The board of directors of Ladish Co., Inc. (NASDAQ: LDSH) has
adopted a shareholder rights agreement. The agreement is intended to
protect the Company and its shareholders from potentially coercive
takeover practices or takeover bids that are inconsistent with the
interests of the Company and its shareholders. The agreement is not
intended to deter offers that are fully-priced, fair and otherwise in
the best interest of the Company's shareholders.
Under the renewed rights agreement, each holder of the common stock
of the Company as of 5:00 p.m. Central Time on October 20, 2009, will
receive a dividend of one right for each share of common stock held
entitling the holder to purchase from the Company one share of the
Company's common stock. Initially, the rights will be represented by
the common stock certificates of the Company and will not be
exercisable or traded separately from the common stock of the
Company.
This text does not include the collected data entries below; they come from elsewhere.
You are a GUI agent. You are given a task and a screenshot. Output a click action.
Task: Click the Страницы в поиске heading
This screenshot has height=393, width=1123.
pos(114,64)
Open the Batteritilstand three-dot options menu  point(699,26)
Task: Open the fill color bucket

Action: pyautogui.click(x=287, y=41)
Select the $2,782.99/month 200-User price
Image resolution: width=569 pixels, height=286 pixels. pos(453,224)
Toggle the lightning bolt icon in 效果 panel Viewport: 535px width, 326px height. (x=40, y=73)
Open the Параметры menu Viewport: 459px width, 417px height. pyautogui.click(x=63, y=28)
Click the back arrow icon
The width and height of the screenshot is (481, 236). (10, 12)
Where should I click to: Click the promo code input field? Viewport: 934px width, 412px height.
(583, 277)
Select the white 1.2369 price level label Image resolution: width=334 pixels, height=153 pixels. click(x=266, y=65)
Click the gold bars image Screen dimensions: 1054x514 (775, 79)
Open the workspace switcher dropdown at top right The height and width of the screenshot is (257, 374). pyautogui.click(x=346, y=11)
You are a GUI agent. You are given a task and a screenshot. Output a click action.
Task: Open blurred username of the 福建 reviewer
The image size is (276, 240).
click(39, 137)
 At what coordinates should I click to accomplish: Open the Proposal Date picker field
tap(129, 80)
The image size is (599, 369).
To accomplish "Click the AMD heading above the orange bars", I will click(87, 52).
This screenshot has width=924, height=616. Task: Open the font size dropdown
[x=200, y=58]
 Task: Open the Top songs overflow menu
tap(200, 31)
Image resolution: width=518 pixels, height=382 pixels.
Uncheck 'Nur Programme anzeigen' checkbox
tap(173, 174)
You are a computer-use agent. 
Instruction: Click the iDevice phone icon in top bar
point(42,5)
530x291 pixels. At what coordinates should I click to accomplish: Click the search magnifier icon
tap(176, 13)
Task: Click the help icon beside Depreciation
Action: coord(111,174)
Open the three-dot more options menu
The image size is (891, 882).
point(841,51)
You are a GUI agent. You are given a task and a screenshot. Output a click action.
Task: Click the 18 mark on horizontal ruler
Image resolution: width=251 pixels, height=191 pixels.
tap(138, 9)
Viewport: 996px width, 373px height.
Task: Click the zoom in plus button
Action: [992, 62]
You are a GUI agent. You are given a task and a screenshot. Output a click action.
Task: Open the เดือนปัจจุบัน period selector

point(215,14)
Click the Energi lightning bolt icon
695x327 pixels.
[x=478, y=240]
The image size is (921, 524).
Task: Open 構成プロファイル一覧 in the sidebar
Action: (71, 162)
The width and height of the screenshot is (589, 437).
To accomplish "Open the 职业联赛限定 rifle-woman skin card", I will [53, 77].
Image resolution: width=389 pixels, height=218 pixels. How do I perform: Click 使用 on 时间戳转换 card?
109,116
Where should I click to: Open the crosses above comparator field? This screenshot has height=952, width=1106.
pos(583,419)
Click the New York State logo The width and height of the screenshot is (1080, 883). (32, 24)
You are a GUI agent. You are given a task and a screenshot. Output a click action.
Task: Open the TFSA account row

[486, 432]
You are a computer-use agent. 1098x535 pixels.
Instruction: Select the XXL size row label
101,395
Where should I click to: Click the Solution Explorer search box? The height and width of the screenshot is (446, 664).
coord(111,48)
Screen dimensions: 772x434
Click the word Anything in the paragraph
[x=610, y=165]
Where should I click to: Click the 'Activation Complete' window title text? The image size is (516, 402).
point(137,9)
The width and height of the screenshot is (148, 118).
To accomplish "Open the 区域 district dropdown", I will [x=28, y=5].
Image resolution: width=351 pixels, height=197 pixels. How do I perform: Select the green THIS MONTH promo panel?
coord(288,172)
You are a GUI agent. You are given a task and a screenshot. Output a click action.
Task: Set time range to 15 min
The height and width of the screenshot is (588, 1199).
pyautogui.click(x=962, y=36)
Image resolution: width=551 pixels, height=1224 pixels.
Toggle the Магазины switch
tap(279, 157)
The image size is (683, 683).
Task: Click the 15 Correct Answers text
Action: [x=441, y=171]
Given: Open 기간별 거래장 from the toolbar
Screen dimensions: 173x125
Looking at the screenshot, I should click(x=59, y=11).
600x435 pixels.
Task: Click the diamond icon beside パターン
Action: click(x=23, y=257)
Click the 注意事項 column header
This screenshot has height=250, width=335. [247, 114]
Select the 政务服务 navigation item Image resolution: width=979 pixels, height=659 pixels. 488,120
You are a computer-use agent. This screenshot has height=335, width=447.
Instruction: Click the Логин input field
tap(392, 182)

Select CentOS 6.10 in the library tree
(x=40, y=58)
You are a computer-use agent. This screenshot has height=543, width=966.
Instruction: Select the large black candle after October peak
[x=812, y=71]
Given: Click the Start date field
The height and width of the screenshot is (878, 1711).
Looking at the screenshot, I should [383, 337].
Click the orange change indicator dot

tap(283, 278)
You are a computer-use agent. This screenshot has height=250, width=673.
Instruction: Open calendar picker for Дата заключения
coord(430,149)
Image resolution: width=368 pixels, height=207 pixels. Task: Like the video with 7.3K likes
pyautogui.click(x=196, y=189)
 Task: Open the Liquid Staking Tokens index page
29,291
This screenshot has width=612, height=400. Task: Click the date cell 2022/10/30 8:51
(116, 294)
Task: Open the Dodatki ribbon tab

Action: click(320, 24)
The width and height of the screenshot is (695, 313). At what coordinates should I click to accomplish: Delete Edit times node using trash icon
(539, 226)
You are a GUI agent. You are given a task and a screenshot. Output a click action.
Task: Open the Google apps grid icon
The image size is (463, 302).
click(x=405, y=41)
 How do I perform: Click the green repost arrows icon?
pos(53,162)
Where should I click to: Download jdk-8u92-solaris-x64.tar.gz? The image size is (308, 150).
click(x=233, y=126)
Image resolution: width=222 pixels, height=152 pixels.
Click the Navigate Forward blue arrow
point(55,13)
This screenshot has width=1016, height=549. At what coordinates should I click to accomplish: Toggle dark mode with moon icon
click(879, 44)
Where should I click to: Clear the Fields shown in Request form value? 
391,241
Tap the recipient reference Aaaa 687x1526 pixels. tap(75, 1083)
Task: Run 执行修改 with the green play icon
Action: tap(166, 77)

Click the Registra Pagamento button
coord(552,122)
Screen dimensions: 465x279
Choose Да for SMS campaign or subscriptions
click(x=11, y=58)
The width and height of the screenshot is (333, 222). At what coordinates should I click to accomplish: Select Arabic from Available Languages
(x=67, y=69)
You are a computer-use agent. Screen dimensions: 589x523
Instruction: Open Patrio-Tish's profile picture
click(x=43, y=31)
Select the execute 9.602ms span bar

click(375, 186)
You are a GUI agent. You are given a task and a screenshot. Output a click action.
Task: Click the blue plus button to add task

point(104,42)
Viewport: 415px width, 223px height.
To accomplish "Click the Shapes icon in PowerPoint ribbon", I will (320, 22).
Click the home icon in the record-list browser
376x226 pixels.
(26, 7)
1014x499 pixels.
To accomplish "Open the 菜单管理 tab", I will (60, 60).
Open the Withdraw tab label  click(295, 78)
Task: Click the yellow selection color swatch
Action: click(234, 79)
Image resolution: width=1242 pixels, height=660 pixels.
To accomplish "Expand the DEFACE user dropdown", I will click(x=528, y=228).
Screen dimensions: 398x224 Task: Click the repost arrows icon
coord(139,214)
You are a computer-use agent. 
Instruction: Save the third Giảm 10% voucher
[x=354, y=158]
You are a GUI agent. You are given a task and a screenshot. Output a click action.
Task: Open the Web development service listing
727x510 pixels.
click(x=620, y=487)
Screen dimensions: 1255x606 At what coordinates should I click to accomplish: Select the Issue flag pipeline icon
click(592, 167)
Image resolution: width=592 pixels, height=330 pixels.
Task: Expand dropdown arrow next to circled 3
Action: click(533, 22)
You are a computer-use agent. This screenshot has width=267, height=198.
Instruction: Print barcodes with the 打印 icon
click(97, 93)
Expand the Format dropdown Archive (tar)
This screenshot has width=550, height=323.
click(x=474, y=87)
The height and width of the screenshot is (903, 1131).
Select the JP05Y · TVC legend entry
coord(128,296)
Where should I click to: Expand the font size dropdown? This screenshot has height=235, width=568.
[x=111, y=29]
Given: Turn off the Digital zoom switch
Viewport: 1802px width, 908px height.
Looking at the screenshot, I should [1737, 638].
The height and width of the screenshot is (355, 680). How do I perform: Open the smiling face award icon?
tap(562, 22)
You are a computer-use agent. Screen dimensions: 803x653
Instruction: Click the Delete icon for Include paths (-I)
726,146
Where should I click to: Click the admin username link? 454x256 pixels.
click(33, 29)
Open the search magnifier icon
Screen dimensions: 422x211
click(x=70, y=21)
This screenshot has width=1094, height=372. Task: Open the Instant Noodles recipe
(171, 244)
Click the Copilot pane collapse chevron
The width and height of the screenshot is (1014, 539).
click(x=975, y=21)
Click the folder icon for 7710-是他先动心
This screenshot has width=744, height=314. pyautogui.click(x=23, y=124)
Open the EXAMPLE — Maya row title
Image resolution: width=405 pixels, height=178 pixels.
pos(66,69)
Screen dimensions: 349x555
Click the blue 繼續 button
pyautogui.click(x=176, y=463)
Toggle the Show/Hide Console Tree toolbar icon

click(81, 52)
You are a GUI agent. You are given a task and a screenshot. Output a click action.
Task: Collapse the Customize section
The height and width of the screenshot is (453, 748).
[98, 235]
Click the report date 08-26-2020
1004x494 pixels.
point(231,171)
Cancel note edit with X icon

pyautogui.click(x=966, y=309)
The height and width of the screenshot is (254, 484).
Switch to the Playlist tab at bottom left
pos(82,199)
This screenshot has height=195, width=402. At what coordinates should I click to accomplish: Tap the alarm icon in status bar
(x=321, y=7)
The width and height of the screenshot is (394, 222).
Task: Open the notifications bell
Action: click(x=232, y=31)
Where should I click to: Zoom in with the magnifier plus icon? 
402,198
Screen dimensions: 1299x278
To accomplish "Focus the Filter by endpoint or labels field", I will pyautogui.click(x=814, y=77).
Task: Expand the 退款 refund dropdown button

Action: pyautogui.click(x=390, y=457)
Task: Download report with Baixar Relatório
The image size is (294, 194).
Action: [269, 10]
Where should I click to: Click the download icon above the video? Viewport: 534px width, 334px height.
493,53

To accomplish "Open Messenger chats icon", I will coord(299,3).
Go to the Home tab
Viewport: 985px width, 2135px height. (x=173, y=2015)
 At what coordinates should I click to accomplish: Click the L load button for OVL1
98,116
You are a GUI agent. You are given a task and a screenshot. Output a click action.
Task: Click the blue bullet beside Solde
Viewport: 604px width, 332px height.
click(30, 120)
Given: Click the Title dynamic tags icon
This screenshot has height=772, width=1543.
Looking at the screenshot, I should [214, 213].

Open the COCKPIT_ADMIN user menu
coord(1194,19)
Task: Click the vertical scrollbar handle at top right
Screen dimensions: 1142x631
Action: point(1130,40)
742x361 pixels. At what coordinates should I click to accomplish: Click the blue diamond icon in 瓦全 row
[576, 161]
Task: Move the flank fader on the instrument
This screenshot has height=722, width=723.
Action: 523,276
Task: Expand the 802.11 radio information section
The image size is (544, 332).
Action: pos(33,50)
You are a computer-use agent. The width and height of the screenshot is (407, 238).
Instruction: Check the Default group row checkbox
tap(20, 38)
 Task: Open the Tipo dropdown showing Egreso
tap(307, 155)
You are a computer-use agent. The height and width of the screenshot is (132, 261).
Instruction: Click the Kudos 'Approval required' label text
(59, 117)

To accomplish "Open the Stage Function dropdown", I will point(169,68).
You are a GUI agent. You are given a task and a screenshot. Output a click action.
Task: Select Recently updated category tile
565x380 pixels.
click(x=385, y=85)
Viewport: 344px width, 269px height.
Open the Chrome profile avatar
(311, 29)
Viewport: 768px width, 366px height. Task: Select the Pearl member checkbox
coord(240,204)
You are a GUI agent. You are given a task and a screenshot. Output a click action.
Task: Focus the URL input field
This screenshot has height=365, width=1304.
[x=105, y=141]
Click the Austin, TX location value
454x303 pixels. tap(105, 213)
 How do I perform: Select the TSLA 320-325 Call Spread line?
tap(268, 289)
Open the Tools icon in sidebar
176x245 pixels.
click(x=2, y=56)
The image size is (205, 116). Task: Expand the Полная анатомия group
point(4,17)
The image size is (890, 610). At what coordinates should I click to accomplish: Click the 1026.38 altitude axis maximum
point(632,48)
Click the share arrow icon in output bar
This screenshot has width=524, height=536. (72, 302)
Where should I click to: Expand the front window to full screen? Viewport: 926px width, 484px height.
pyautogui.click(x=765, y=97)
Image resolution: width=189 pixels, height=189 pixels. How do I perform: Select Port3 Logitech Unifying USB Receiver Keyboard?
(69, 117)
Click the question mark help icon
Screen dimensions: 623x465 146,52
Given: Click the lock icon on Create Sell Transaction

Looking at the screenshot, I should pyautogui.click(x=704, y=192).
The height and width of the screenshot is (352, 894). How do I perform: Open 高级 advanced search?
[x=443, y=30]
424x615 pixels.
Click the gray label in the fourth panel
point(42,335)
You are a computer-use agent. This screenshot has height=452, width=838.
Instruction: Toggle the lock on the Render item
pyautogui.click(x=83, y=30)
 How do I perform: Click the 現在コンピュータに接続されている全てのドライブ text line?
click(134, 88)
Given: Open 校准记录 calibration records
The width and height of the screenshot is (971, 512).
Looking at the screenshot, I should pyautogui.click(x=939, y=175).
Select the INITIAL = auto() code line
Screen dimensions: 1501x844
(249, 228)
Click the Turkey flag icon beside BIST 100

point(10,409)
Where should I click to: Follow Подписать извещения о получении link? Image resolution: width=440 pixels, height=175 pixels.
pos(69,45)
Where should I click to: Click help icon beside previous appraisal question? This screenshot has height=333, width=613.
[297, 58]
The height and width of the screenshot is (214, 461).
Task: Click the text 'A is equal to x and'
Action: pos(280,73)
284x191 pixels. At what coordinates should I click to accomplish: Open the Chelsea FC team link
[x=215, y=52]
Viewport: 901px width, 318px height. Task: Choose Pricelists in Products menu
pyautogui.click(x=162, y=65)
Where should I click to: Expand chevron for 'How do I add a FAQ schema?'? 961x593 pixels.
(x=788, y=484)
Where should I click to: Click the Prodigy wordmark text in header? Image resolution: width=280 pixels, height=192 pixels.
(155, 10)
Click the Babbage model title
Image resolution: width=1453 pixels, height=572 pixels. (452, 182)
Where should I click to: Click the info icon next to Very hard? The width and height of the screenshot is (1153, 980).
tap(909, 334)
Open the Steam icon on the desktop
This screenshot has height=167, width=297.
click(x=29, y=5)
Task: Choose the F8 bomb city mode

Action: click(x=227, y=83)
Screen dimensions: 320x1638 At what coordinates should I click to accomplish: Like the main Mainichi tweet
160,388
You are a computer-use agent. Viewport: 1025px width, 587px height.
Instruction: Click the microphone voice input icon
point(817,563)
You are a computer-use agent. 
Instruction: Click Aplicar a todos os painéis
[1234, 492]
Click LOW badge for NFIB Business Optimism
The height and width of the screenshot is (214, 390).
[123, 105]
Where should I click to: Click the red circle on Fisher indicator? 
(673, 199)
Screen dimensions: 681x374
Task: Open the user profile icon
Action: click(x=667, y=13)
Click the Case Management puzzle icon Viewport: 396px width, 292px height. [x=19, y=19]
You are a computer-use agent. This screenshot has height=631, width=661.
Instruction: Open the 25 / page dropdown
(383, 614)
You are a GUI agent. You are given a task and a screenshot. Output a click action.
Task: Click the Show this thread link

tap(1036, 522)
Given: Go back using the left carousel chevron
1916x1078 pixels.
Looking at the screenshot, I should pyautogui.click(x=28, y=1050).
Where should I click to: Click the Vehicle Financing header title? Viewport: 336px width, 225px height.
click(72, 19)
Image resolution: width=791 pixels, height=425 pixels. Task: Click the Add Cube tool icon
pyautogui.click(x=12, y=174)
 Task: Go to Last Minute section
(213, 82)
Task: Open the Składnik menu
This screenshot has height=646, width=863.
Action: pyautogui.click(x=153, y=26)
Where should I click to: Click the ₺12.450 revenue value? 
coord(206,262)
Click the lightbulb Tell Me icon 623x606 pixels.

In the absence of further board action, the rights will
generally become exercisable (i) 10 days after a public announcement
that a person or group beneficially owns 15 percent or more of the
outstanding common stock of the Company, or (ii) 10 business days
after a person or group announces or commences a tender or exchange
offer that would result in the person or group beneficially owning 15
percent or more of the outstanding common stock of the Company (in
either case, such person or group is generally deemed to be an
"Acquiring Person"). Rights held by those that exceed the 15 percent
threshold will be void.
In the event that any person or group becomes an Acquiring Person and
the rights are exercisable, each holder of a right (other than holders
of rights that have become void) will have the right to receive upon
exercise of the right, a number of shares of common stock of the
Company having a market value of two times the exercise price of the
right.
If, after a person or group becomes an Acquiring Person and while the
rights are exercisable, (i) the Company is acquired in a merger or
other business combination transaction in which the Company is not the
surviving corporation or in which shares of the common stock are
exchanged for stock or other securities or property, or (ii) 50
percent or more of the Company's assets or earning power is sold or
transferred, each holder of a right (other than holders of rights
that have become void) shall thereafter have the right to receive,
upon exercise of the right, common stock of the acquiring company
having a value equal to two times the purchase price of the right.
The rights agreement also includes an exchange option.